The ‘hottest shale play’ has been the media’s favorite cliché for the Permian Basin over the past year. And while cliché, the basin straddling West Texas and New Mexico has lived up to this description—its oil production, unlike that in other basins, did not fall off a cliff during the downturn, it recently beat its own record from the 1970s, and is expected to continue to increase production more than any other U.S. shale play and account for most of the American oil production growth.
The Permian has been pumping oil since the 1920s. Conventional oil production started to decline in the late 1970s, but the fracking boom revitalized the oil-producing region in the early 2010s, and as oil prices rose last year, the Permian beat its previous record for annual oil production dating back to 1973.
The Permian surge in oil production is also revitalizing other industries in small Texas towns, from frac sand trucking and oilfield services to overbooked hotels and full restaurants, as Robert Rapier wrote in Forbes about his recent visit to the Permian.
This shale basin will continue to drive the U.S. oil production growth in the short to medium term, forecasts suggest. But analysts have started to question just how long the Permian can keep pumping at this relentless pace before hitting geological or financial constraints.
The Permian is now nearing 2.8 million bpd of oil production, EIA data shows. To compare, in October 2013, before the oil price crash, Permian production was 1.29 million bpd. In January and February 2016, when oil prices dipped to below $30 a barrel, the Permian production was still ticking up and exceeded 2 million bpd, compared to drops in all other main producing shale regions, including the Eagle Ford and the Bakken. Related: Has Oil Become Overbought?
EIA’s latest Short-Term Energy Outlook (STEO) from January 2018 forecasts that higher production from the Permian will account for 800,000 bpd of the expected 1.2 million bpd of total U.S. crude oil production growth between December 2017 and December 2019. The Permian is seen producing 3.6 million bpd by the end of 2019, which would be a 900,000-bpd increase from estimated December 2017 levels and would account for some 32 percent of total U.S. crude oil production in 2019. The stacked plays and the large area allow drillers to continue to develop multiple tight oil layers and increase production, even with sustained prices lower than $50 a barrel, the EIA said. The Permian’s rig count is expected to increase from about 398 at end-2017 to 490 at the end of 2019, EIA has estimated.

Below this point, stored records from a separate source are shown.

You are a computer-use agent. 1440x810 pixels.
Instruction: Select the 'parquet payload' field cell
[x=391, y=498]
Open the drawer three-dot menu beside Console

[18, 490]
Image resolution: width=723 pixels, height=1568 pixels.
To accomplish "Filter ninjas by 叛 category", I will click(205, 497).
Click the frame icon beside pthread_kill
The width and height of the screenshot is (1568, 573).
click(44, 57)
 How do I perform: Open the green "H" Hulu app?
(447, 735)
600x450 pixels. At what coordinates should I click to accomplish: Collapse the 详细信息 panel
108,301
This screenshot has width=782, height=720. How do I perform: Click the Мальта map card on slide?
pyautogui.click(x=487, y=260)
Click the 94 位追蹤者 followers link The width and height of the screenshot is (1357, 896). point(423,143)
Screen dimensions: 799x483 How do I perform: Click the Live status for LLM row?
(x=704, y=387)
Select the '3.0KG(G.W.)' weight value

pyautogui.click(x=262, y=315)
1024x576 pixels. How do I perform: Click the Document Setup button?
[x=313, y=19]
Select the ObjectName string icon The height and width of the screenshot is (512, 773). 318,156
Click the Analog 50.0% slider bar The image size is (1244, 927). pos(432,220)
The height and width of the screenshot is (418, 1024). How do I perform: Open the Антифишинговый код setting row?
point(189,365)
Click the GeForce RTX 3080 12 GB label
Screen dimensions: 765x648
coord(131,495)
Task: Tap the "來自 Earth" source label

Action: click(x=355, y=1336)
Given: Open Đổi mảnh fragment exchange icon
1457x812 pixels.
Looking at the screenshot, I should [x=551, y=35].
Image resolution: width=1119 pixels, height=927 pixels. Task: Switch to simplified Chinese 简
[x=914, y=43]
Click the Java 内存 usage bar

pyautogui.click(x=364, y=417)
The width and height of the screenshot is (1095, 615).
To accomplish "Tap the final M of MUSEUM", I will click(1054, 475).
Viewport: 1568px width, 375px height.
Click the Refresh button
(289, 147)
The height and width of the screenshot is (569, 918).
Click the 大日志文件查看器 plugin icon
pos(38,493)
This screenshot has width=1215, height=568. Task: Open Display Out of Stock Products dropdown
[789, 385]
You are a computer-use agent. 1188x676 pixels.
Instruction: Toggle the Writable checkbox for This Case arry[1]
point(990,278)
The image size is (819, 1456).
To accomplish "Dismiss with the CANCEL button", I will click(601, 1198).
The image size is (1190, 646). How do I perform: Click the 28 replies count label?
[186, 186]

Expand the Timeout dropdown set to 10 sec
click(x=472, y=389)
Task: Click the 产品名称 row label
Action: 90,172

So booming has been the Permian production that it has overheated property prices in West Texas, but it has also created a new Texas Gold rush, as the Wall Street Journal put it—a rush by service firms and Wall Street companies to buy patches of the Texas desert to mine sand and sell it to the drillers to use as proppant.
The use of more proppants—mostly sand—is one of the two primary methods of U.S. shale drillers to increase production, the other being drilling in top-tier acreages, McKinsey Energy Insights said in a report earlier this month.
While the Bakken proppant intensity is already close to optimal, the Permian still has room to grow. The Delaware-Wolfcamp sub-play has an average current proppant loading of nearly 2,000 lb/ ft, and yet it could realize up to a 35-percent increase in proppant intensity before approaching its sweet spot in proppant loading per foot, McKinsey says. The analysts expect Permian proppant demand to surge to 38 million tons in 2018 from 13 million tons in 2016.
According to Wood Mackenzie, however, signs have started to emerge that the relentless intensification of drilling leads to diminishing returns, and pumping twice as much sand as usual into Permian wells and drilling longer laterals doesn’t deliver commensurate volumes of oil. Still, WoodMac suggests that drillers could ‘change the laws of physics’ and that these signs of setbacks may actually be growing pains.
In addition, drillers may soon start to test the Permian region’s geological limits. And if E&P companies can’t overcome the geological constraints with tech breakthroughs, WoodMac has warned that Permian production could peak in 2021, putting more than 1.5 million bpd of future production in question, and potentially significantly influencing oil prices.
Then this year, U.S. drillers will have to contend with the drive in the shale patch to heed investor concerns and prioritize profits over production, and not “drill themselves into oblivion”, as oil tycoon Harold Hamm has warned.
Rising cost inflation in U.S. onshore also poses a question of how much increased service costs could offset production gains.
“The tension going forward will be between productivity gains (in our view, the greatest perhaps already realised) and resurgent cost inflation (still playing out),” Wood Mackenzie said in a December report on upstream costs.
The Permian will still be a growth story in coming years, but the combination of oil prices, capex discipline, cost curves, and geology will set the pace of that growth.